**ACTION ITEM**
Using the listing below, copy every line that mentions "dimensions".

**GIVEN DATA**
▽
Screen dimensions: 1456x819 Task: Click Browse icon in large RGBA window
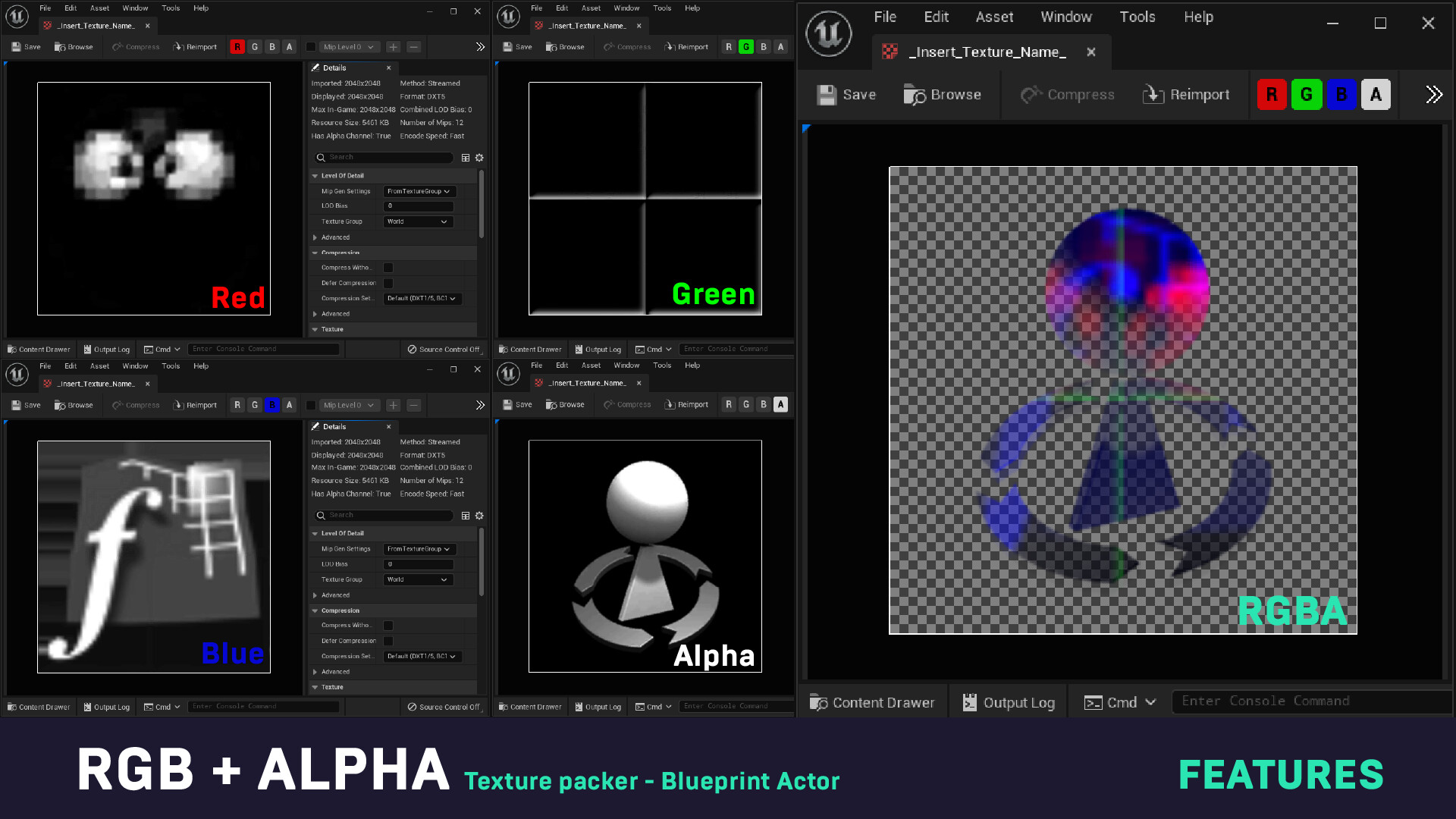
△
▽
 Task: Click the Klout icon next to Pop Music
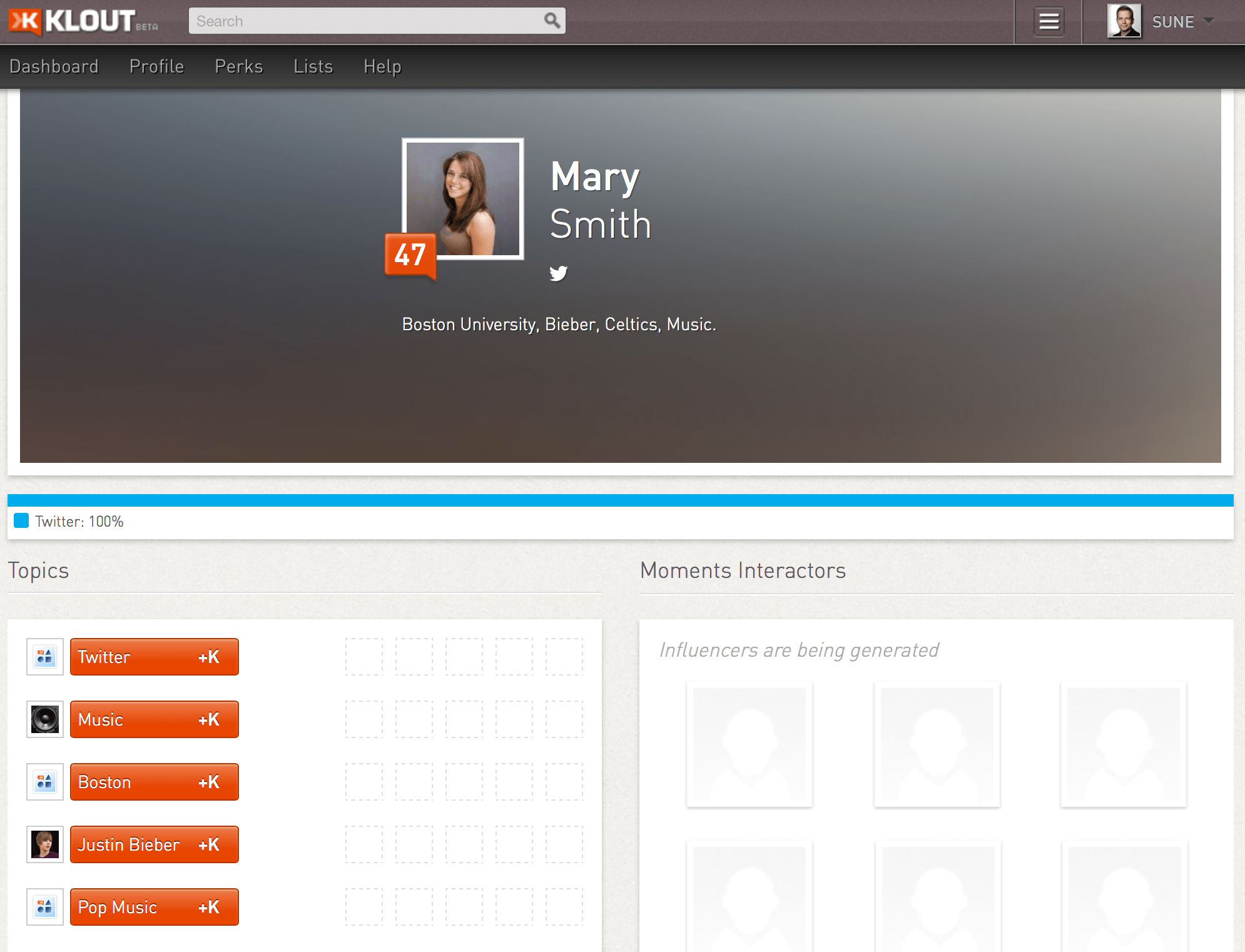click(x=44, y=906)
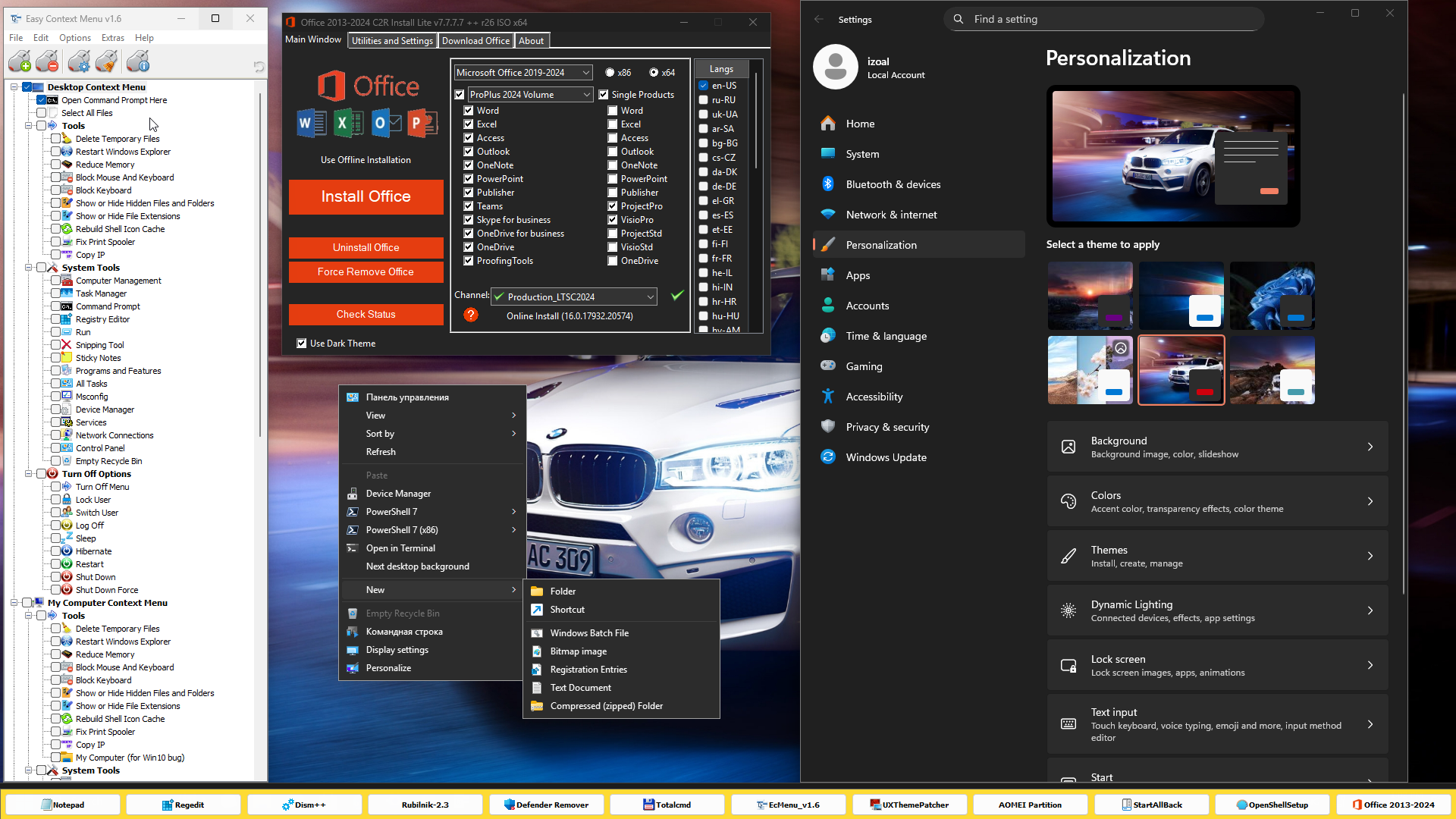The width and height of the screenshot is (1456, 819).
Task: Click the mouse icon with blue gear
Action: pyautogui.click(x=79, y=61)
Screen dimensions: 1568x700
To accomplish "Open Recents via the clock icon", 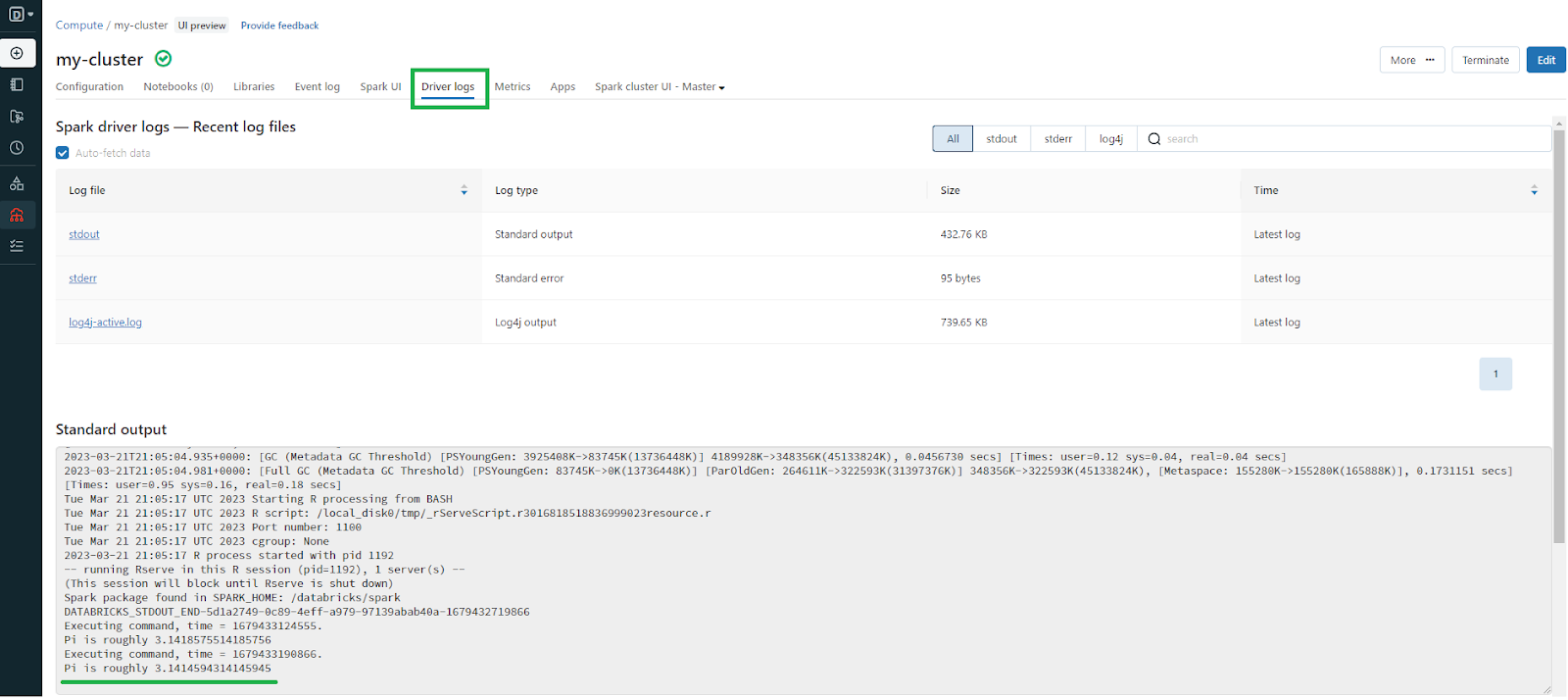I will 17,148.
△
▽
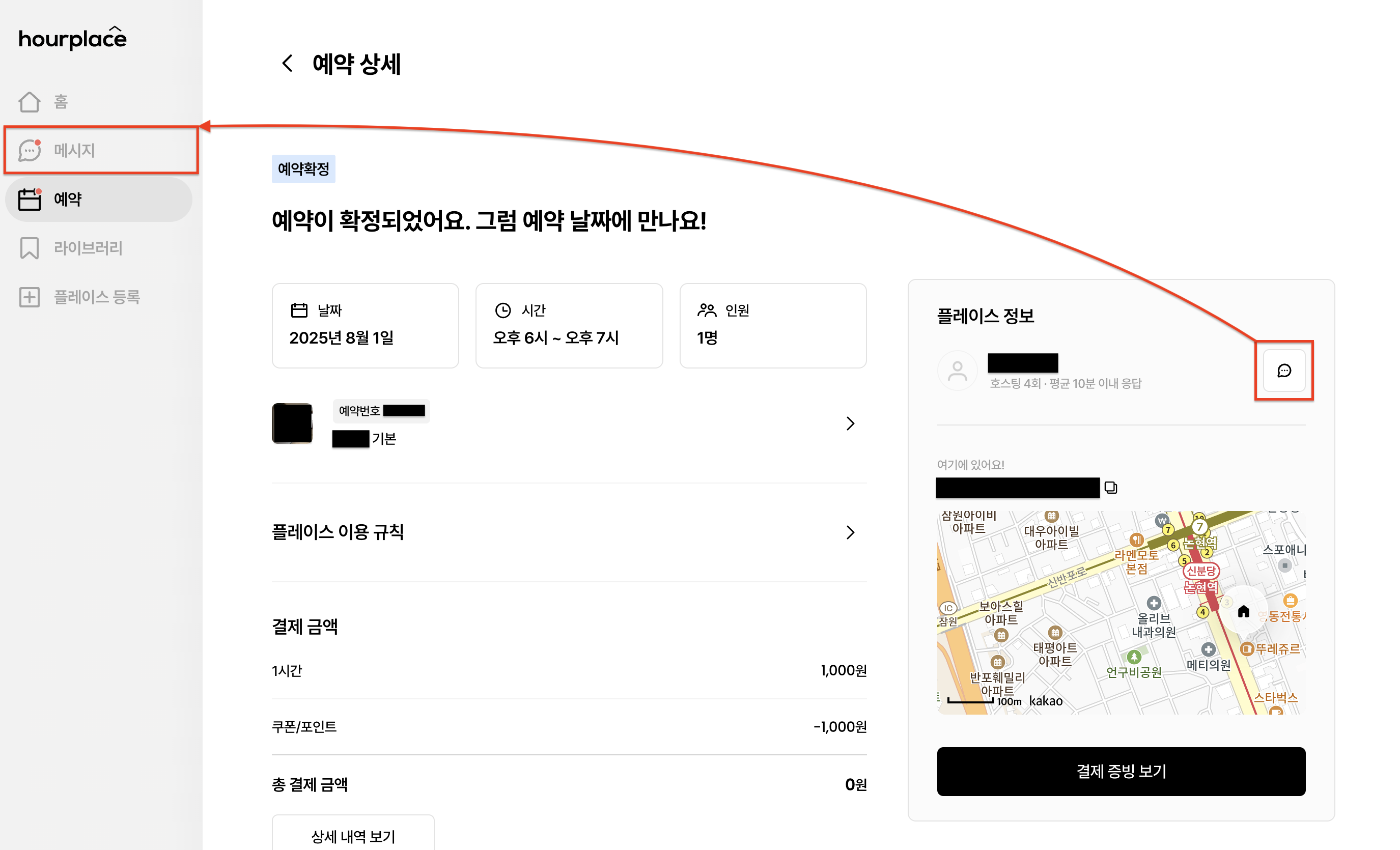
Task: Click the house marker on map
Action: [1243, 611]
△
**WRITTEN RESPONSE**
Screen dimensions: 1456x819 Task: Click Browse icon in large RGBA window
Screen dimensions: 1568x700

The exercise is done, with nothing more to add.